*Problem requirements*: Gather every line of the material that contains the string "Task", matching its case exactly.

= = =

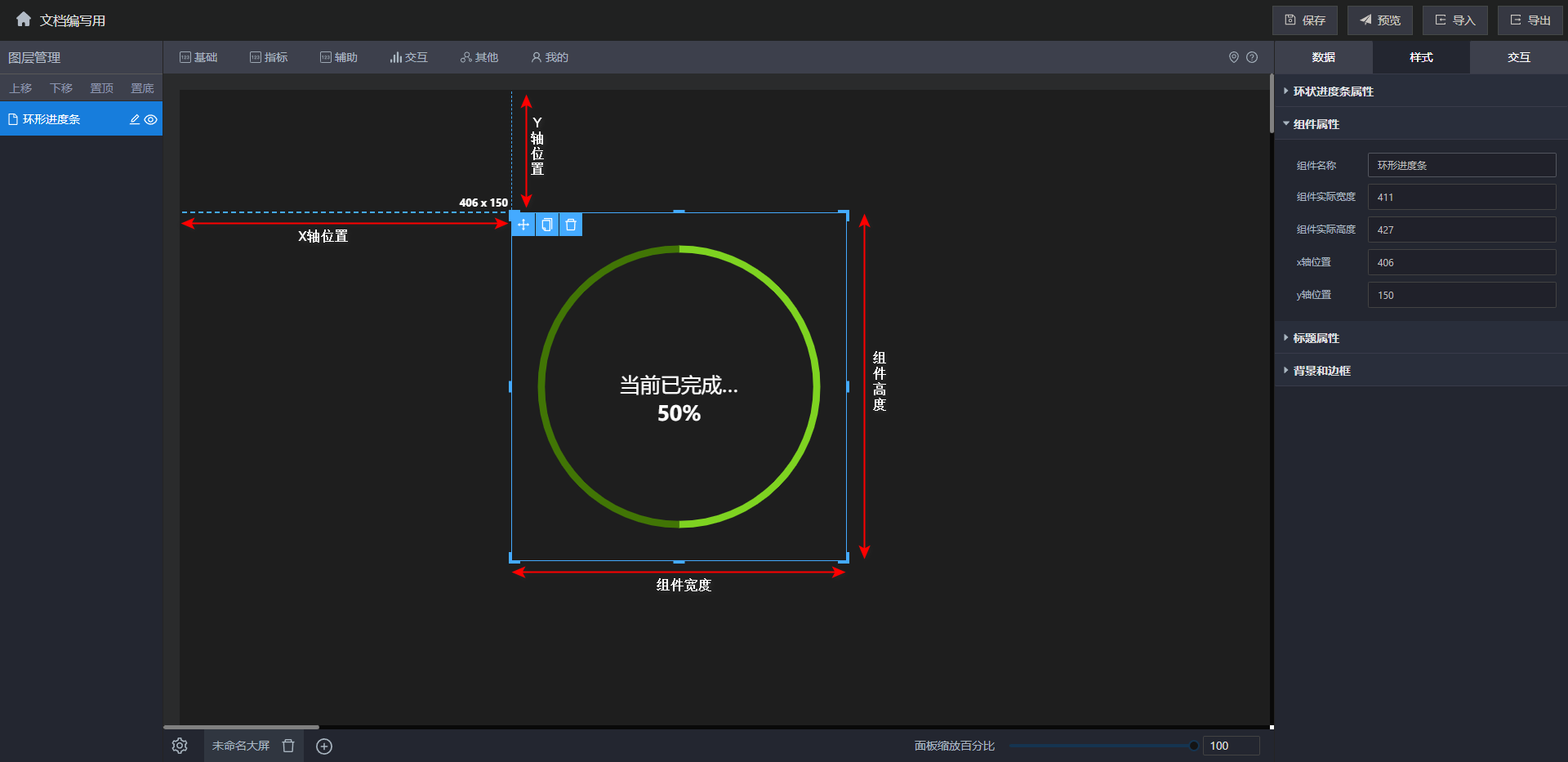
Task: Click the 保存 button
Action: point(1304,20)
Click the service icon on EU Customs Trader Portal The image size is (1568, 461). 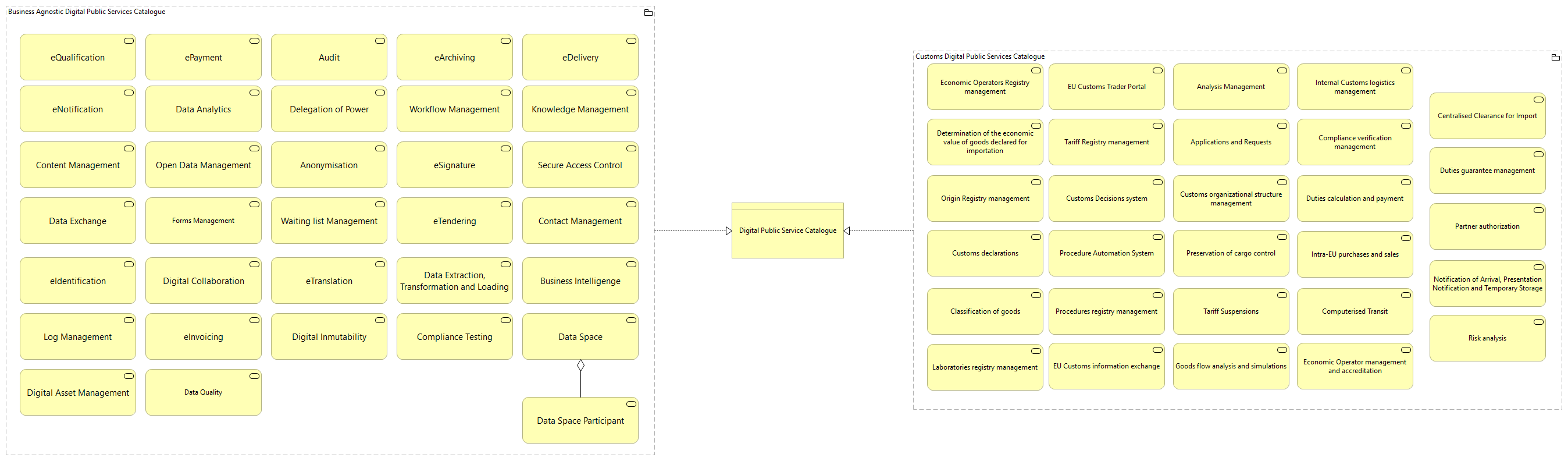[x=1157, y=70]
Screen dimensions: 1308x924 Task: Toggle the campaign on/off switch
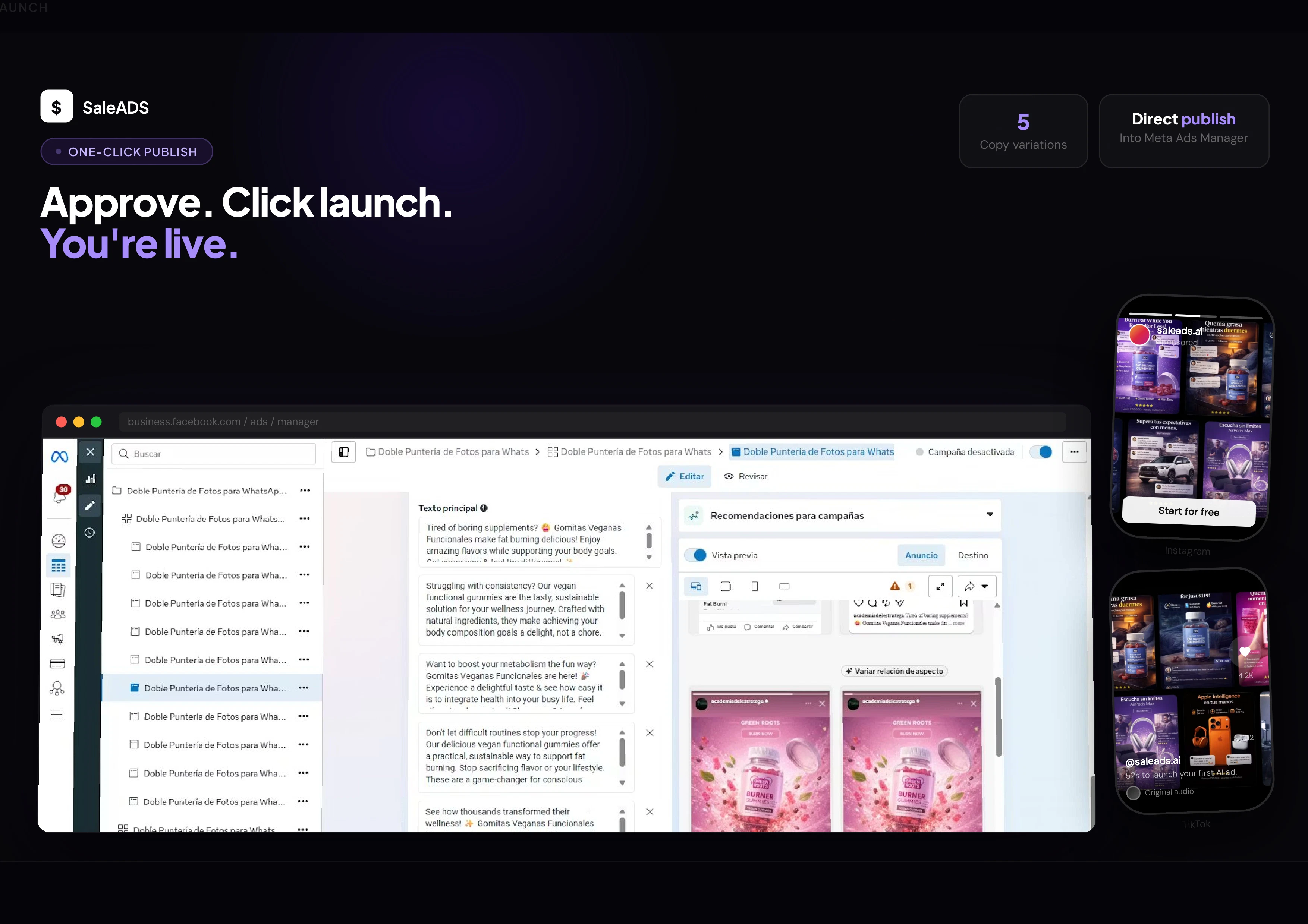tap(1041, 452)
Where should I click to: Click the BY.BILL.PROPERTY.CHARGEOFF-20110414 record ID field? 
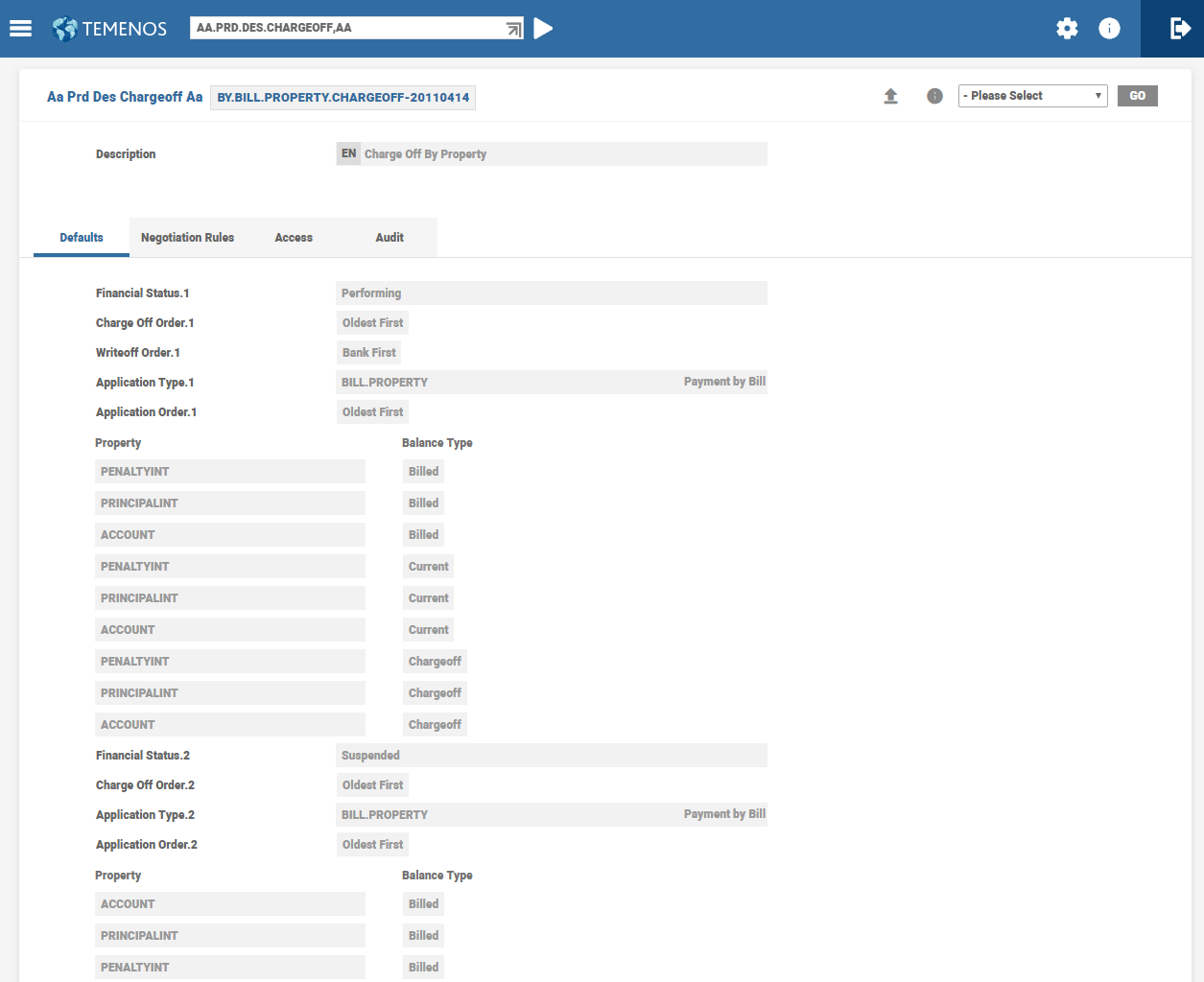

= = =

*Finished answer*:
Task: Click the 保存 button
Screen dimensions: 1308x924 Task: Toggle the campaign on/off switch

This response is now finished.